Recently I found a curb alert piece on the edge of someone’s front lawn. It was a nice mission style table with two shelves, on wheels. It is a nice honey maple color. It’s a bit dusty, but if looks like it will clean up fairly easily. Into the back of my CRV it goes, and on our way we continue to my 6 year old son’s friend’s birthday party.

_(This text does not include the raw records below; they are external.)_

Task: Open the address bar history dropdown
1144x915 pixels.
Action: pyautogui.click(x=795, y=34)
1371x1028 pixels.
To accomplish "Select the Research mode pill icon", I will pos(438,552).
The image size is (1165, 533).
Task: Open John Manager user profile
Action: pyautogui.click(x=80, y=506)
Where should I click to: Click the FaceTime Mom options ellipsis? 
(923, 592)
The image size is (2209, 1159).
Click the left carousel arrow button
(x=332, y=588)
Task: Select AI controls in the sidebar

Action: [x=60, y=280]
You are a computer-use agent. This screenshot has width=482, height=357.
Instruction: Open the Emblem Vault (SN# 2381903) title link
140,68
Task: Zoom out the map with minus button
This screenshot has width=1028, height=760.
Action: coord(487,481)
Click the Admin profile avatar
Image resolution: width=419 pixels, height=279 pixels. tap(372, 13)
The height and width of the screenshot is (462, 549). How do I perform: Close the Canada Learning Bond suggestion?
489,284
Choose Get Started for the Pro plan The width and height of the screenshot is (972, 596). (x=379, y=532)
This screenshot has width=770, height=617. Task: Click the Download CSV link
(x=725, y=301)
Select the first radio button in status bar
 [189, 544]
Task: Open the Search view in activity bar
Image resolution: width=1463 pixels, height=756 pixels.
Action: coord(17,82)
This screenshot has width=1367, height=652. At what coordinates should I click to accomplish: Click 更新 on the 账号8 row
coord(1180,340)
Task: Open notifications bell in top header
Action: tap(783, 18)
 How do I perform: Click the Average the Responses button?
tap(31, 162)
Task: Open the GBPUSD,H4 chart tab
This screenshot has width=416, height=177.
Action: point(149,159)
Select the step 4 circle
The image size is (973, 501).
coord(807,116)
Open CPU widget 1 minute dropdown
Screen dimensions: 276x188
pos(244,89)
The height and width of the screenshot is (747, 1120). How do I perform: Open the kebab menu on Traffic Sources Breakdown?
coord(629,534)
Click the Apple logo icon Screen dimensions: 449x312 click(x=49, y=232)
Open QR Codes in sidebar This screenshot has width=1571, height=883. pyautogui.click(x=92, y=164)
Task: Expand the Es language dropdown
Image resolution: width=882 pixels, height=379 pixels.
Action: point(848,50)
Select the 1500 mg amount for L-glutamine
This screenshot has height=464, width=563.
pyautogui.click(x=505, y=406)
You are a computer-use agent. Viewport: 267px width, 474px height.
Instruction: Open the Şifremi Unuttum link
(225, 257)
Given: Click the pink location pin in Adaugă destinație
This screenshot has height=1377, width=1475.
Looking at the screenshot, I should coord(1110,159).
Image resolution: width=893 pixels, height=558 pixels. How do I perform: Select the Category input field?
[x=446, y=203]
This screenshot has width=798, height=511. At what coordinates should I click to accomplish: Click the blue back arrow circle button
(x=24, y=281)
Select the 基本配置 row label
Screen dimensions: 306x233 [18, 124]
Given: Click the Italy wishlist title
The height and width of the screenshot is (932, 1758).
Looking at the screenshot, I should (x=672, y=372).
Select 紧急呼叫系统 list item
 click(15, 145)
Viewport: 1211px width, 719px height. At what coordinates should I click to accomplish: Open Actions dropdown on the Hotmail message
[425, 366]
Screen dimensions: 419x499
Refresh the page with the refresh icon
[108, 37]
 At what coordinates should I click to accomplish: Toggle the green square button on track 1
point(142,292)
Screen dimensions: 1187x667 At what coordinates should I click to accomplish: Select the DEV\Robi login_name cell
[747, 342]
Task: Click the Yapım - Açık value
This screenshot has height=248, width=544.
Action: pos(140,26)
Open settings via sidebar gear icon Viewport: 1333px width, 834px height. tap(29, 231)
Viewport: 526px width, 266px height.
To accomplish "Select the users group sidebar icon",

Later that night, my husband unloads the find and brings it into the house. I clean it thoroughly, and in doing so, reveal a pejorative term carved into the top, racist in nature. I am uncomfortable with this immediately, and put a towel over the top. My husband and I talk about this. Can I sand it off, refinish the top. It comes in handy twice over the next 2 weeks when we get a driving rain mixed with wind, just the combination that results in a leak in the kitchen. We roll it over and the water drips slowly and quietly onto the towel that is covering the hatred carved into the table.
But, we have no room for this in our home. Both the table, and the hatred. I decide I will donate it to Goodwill. I have my husband take it outside and he gets me the most coarse sandpaper we have. I rub and rub and rub. There still is a faint imprint that you can make out. I am struck with this, the depth of the hatred. I also think about how wonderful it would be if this kind of hatred was that simple to rub away. I hand the sawdust filled sandpaper to my husband, and ask him to rub harder than I can, to get completely rid of it. He does so. The table is now left with a spot lighter and rougher than the rest of the surface. It is almost like a scar.
It reminds me of a picture I once saw of a woman who had one of her breasts fully removed. She was standing, arms stretched into the sky, her remaining breast unscathed. And, she proudly wears a long deep scar where the other breast was. But, here she was, alive, having had her deadly cancerous breast removed. Here, on this table, the hatred is removed, scar left behind, table now healthy and well, free from the hatred of the word carved into it. I brought the table to Goodwill the next day, and as I walked away from it, I ran my hand over the scar, the scar of hatred removed.